Talent Acquisition

10 Steps to Quitting Your Job to Start a Business

The grass is always greener.

As an employee, you hold a single position and, in exchange for your work, you are paid a salary every two weeks. The downside is that many organizations hire weak leadership, provide almost no chance for amassing wealth, and stifle creativity. On the other hand, if you were to quit your job and open a business, you would not receive a steady paycheck, though would have the ability to make a significant income while enjoying creative freedom.

When someone asks me what I do for a living, I tell them that I run a recruiting firm. However, I wish running a company were that simple – in all reality, I hold multiple jobs.

Here are 15 things that most entrepreneurs must learn in order to successfully build a business. Your requirements will be very similar:

1) Industry Analysis:

If you’re going to quit your job to open a company, you’re going to have to pick the right industry to venture into. This will entail extensive industry analysis to determine things such as amount of competition, strength of those firms and potential revenue generation.

Being able to analyze different sectors from a logical perspective (as opposed to emotional) will make the transition from employee to entrepreneur a rewarding one.

READ MORE: How Following Industry News Can Boost Your Career

2) Social Media:

One of the most efficient ways to get people to find your company on the web is to integrate social media campaigns into your marketing arsenal. Being able to amass followers on Twitter, Facebook and LinkedIn will give you a significant revenue boost.

RELATED: How to Find People to Follow On Twitter

3) Cost Management:

One of the biggest enemies of great companies is over spending. If you don’t learn cost management and become able to operate your company within a realistic budget, you’ll be looking for a job again.

4) Web Development:

One of the most significant costs that a start-up will incur is programming a website. Even though an abundance of companies will provide programming services, the effective ones get very expensive and often don’t produce satisfactory results.

When it comes to building a website, it’s best that the entrepreneur learn things such as WordPress and HTML in order to get the marketing campaign off the ground without paying upwards of $10,000. Nobody will care about an entrepreneur’s image as much as that individual and it’s helpful for the small business owner to be hands-on.

5) Branding Acumen:

In conjunction with programming a website and engaging in social media, it’s crucial that the first time entrepreneur learn how to brand their organization.  In a nutshell, the entrepreneur is going to want to gauge how they want other companies or direct consumers to view their product or service.

Adjectives such as competent, professional, knowledgeable, original, honest and hard working ought to be at the forefront.

RELATED: How to Build Your Personal Brand [10 Simple Steps]

6) Sales:

Regardless of industry, an entrepreneur is going to have to sell their product or service and this is where industry analysis and branding come into play. A small business owner needs to figure out what’s different about its offering and be able to confidentially and clearly express the benefits a customer receives when working with them.

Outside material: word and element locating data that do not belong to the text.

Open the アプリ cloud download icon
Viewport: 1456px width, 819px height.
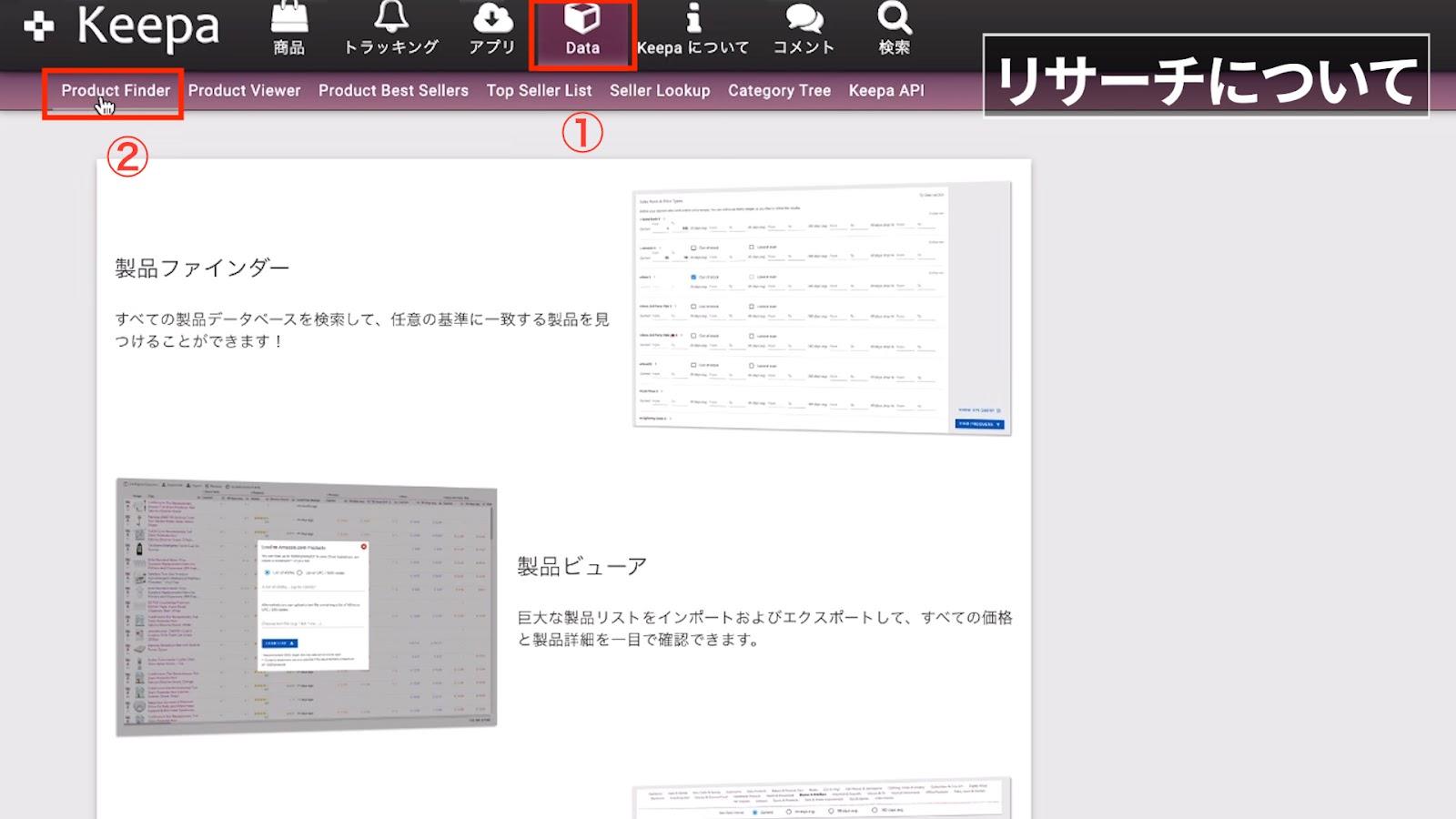pyautogui.click(x=492, y=18)
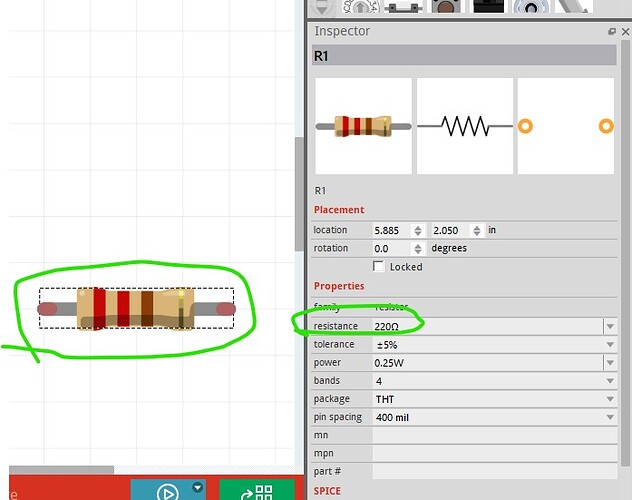
Task: Click the green related topics grid button
Action: coord(260,491)
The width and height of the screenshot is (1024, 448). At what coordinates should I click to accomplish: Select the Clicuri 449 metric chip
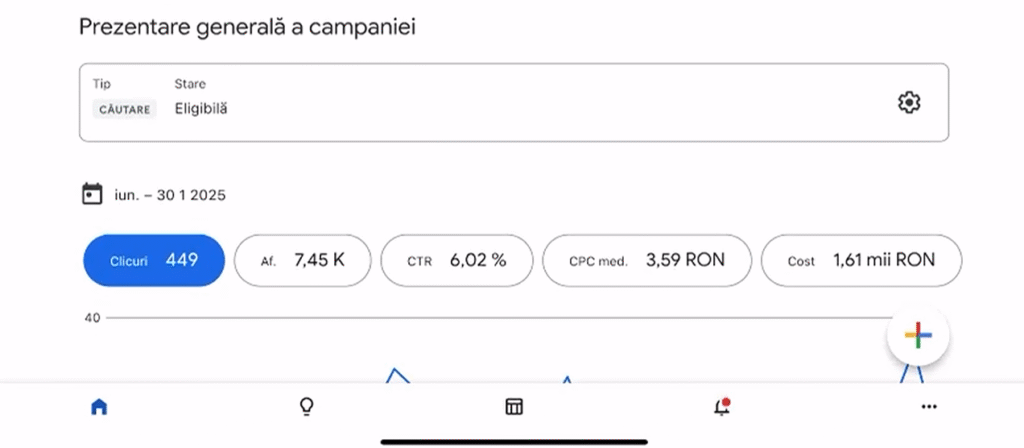click(x=153, y=261)
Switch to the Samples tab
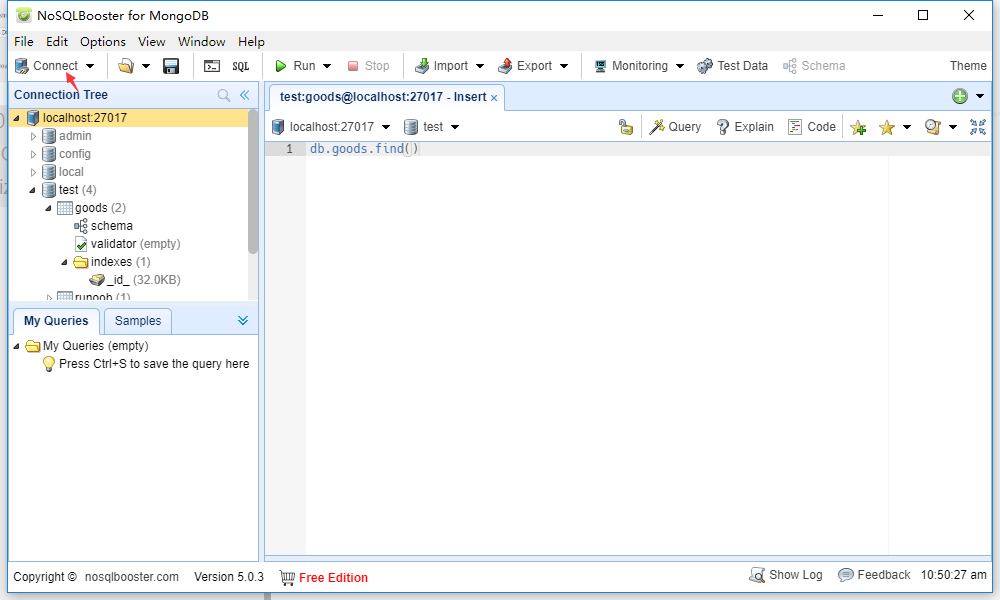Image resolution: width=1000 pixels, height=600 pixels. tap(137, 321)
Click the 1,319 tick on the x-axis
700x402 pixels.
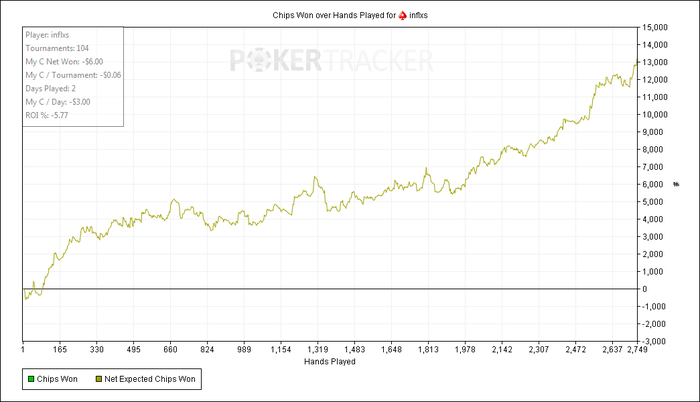(317, 349)
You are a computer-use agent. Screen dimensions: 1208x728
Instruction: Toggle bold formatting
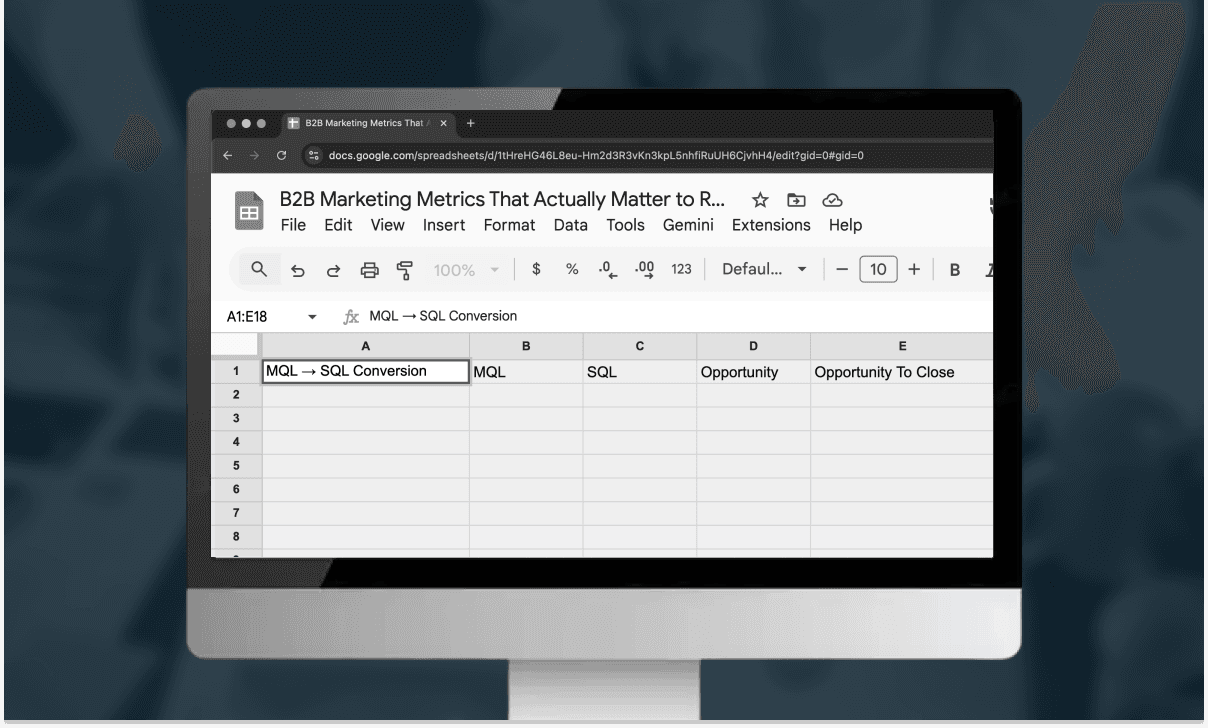[x=954, y=269]
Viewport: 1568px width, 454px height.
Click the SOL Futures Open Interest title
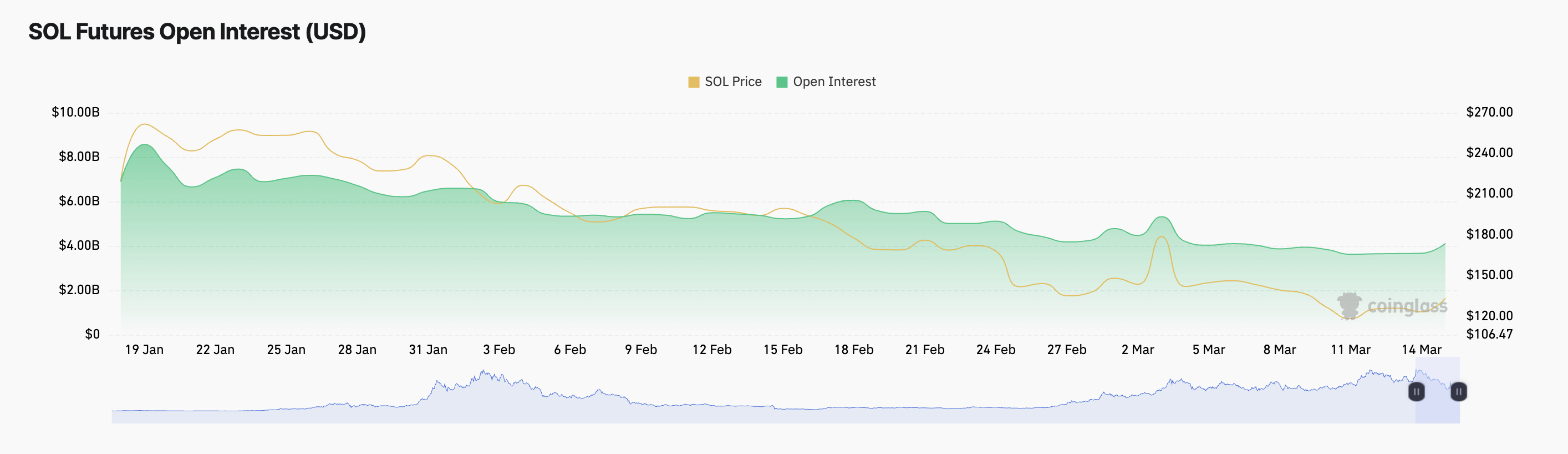pos(197,32)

Much of sales is trial and error, industry knowledge and self-confidence.

7) Online Marketing:

As a small business, it’s a big time saver to be able to have companies find your organization on the web. Being able to implement online marketing tactics (in conjunction with social media) such as search engine optimization and pay per click is going to dramatically increase the chances for success.

For an entrepreneur, incoming leads are usually the easiest to convert.

8) Accounting:

Once an entrepreneur begins receiving revenue, they are going to have to be able to manage it. Proper accounting will help a small business gauge sales, keep costs down, project future revenue, improve profit margins, put aside money for growth and save for taxes.

9) Recruiting:

Upon expanding, an organization is going to need to hire effective, intelligent employees. For a small business owner, recruiting the right individuals can make or break the firm. In order to successfully quit one’s job to open a company, an entrepreneur must be able to put the right people in the right places or risk having to write their resume again.

RELATED: How to Build an Active Candidate Sourcing Strategy

10) Management and Leadership:

Whether it be 3rd party vendors or new in-house recruits, an entrepreneur is going to have to learn how to properly manage and lead those under them. Among other things, this means formulating a vision for the organization, giving consistent and constructive feedback as well as instilling passion in the firm’s employees.

In the End:

In order to quit one’s job and successfully become an entrepreneur, a person is going to have to be dedicated, willing to work excess hours, resilient and optimistic about a successful outcome.  Anything less and they will find themselves quickly back on the job market.  Prior to sending in that resignation letter, it is suggested that a person be willing to give 110% or it is recommended they stay where they are.